◆ **Problem to work on**
The answer should consist of each line below that contains the word "input".

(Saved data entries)
----
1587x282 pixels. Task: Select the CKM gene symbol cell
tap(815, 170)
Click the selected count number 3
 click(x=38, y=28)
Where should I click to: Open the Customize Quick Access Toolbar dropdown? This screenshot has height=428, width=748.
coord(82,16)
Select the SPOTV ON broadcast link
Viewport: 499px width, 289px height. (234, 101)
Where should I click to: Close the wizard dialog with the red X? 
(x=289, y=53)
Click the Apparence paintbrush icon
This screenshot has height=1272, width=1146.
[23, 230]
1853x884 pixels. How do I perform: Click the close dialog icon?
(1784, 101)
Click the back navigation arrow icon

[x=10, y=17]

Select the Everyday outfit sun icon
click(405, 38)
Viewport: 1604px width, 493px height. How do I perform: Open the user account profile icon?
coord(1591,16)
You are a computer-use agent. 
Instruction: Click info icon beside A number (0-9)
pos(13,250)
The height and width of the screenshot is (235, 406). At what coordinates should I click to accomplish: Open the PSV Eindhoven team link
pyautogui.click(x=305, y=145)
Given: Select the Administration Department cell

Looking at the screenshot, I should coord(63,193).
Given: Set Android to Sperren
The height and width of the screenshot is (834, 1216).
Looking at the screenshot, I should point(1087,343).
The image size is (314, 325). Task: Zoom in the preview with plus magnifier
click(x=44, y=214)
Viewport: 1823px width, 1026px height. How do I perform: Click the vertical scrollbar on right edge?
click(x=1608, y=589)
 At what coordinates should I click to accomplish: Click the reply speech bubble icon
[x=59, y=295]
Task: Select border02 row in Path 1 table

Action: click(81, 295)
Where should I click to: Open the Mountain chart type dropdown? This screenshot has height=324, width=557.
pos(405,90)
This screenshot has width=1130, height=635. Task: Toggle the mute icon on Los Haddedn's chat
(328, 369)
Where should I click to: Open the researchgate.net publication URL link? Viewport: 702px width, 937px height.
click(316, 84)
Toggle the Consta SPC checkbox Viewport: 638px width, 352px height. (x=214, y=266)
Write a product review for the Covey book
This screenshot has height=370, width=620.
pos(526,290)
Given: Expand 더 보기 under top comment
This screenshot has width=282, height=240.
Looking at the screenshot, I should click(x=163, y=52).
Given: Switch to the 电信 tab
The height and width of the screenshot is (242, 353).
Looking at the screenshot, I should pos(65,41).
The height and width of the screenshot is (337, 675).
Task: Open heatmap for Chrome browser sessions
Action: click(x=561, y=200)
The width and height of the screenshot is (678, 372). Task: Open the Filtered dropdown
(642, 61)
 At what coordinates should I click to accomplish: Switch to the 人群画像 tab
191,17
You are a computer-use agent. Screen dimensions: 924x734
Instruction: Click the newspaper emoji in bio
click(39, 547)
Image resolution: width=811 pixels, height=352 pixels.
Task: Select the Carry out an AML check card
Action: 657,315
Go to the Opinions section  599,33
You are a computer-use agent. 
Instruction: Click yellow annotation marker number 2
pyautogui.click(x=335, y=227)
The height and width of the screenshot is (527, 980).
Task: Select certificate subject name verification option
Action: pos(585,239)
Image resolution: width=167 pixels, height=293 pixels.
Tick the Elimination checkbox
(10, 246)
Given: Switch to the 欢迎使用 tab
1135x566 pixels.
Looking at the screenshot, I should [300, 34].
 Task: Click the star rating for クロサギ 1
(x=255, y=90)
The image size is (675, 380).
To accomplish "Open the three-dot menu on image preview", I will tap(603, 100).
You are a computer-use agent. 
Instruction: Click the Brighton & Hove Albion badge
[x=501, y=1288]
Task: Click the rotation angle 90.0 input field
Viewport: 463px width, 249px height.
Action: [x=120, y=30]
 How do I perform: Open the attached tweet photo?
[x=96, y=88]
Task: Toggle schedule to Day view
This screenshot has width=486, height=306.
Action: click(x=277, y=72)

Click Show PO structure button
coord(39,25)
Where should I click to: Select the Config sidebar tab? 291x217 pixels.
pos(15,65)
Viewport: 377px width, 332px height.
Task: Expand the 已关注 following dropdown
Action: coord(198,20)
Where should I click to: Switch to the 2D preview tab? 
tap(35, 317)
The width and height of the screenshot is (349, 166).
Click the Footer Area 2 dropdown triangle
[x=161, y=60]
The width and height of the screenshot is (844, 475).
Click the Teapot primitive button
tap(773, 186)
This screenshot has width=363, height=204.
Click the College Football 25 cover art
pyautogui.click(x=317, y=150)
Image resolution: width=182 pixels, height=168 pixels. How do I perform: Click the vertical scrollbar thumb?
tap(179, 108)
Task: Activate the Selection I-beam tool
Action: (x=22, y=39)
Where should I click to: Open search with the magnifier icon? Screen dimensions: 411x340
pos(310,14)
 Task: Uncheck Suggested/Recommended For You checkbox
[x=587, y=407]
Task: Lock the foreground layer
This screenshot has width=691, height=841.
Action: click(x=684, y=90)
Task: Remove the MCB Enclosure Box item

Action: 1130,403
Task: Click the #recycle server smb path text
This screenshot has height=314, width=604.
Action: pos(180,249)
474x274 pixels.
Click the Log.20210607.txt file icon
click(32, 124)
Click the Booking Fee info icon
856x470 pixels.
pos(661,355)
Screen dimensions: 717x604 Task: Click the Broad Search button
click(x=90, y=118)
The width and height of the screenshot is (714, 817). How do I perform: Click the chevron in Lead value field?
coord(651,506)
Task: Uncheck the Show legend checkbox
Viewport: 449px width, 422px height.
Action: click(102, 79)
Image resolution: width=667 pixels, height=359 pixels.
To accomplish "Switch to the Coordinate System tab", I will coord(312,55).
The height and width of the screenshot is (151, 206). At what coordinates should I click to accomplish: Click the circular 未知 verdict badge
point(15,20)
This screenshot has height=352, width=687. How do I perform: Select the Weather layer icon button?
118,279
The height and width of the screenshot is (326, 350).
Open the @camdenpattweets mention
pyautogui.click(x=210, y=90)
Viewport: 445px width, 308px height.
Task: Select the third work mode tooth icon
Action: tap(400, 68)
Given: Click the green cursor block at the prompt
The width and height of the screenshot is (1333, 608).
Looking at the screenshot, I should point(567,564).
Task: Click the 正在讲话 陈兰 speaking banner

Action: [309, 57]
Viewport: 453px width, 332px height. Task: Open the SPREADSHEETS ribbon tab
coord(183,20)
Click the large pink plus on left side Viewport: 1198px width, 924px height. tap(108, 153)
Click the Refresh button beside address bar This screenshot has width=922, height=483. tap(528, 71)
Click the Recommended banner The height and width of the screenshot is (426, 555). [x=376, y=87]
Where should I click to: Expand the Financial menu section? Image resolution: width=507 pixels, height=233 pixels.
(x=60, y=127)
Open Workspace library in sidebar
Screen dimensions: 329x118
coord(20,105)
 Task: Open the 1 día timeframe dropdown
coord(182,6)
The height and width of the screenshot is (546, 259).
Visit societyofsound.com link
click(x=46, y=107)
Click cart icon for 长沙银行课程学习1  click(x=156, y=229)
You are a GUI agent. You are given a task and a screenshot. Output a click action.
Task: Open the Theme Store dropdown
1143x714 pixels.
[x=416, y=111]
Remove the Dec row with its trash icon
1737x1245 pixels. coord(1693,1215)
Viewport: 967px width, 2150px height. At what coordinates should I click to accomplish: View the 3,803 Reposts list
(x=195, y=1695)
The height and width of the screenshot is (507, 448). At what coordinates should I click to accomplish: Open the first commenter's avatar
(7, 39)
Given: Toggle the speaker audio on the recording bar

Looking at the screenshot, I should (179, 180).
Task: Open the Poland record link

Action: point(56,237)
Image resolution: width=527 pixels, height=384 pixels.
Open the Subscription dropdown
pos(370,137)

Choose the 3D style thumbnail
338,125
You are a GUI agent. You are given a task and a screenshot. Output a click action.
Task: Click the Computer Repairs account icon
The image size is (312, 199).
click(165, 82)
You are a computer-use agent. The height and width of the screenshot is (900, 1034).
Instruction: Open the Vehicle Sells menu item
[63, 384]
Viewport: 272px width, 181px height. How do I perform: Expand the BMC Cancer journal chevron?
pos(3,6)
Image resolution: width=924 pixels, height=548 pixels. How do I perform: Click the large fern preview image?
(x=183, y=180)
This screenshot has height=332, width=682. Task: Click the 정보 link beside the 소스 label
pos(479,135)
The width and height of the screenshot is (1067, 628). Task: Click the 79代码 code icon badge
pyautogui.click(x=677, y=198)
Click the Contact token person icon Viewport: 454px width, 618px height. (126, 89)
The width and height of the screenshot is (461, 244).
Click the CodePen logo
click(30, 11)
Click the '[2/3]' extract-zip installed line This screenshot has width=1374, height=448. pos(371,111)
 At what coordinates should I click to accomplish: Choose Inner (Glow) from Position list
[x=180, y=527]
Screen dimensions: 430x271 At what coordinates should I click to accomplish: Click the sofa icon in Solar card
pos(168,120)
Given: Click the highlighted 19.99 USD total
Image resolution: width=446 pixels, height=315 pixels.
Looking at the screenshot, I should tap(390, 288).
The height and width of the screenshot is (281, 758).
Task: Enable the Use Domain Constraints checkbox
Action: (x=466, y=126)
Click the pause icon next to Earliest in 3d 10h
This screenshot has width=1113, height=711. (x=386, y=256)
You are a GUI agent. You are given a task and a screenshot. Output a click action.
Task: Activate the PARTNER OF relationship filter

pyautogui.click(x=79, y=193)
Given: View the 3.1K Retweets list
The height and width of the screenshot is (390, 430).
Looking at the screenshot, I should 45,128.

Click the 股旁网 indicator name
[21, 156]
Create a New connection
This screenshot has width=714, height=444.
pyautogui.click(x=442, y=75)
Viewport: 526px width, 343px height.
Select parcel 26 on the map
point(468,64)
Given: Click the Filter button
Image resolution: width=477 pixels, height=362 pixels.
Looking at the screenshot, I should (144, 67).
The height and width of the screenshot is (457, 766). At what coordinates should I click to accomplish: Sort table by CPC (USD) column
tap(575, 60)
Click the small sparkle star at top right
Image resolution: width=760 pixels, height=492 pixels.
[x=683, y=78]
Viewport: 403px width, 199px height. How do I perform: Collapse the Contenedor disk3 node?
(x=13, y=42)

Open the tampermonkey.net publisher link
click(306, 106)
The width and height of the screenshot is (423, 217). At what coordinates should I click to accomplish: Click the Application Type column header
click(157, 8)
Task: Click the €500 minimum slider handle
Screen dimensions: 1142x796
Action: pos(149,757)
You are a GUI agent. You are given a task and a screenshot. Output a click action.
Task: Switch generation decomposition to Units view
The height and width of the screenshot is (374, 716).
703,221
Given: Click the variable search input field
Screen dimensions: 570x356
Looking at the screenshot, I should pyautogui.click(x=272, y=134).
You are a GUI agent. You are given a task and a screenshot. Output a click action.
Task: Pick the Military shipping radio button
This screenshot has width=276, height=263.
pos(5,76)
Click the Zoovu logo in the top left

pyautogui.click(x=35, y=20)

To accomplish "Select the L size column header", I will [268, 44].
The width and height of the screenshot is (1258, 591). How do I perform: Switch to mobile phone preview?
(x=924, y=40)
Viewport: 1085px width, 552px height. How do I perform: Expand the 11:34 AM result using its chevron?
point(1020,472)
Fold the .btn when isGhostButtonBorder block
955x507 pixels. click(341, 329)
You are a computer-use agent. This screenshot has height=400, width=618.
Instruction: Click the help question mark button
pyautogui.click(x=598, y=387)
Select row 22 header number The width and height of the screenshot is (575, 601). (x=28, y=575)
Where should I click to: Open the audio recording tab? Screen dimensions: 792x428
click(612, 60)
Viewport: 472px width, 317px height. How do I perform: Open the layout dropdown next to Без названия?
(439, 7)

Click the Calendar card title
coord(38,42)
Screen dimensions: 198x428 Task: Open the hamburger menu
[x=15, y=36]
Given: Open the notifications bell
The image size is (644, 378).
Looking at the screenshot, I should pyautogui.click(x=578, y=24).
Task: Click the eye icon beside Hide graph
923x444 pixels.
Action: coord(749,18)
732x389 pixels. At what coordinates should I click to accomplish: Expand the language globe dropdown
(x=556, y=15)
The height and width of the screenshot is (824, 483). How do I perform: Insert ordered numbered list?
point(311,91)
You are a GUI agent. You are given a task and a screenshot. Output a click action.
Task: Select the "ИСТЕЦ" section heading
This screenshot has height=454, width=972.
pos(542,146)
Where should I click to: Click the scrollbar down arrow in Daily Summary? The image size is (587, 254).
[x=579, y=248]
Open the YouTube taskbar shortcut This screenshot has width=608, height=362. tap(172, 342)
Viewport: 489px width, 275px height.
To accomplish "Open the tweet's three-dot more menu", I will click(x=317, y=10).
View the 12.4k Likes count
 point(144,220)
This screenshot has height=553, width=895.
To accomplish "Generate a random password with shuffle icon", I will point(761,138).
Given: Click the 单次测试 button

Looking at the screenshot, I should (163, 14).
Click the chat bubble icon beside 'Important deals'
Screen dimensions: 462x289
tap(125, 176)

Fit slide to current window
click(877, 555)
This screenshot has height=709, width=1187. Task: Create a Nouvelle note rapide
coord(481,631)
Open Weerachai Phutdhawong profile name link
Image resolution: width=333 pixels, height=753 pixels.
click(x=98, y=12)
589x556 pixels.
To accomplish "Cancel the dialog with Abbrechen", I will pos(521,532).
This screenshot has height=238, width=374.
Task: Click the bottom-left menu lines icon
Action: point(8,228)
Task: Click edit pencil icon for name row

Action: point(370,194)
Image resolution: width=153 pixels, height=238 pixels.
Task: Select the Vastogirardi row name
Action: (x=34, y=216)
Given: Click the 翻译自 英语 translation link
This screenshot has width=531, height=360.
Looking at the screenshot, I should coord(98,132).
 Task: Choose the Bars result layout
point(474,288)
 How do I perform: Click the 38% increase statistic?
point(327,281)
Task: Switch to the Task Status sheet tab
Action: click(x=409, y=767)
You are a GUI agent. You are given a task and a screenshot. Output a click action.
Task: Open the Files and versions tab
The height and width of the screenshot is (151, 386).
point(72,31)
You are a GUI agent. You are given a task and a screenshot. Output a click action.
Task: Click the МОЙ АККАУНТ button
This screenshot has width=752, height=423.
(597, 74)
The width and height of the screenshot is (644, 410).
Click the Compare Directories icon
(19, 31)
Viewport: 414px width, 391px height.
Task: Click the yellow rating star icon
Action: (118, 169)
----
◆ **Result**
Task: Click the rotation angle 90.0 input field
Given: Click the variable search input field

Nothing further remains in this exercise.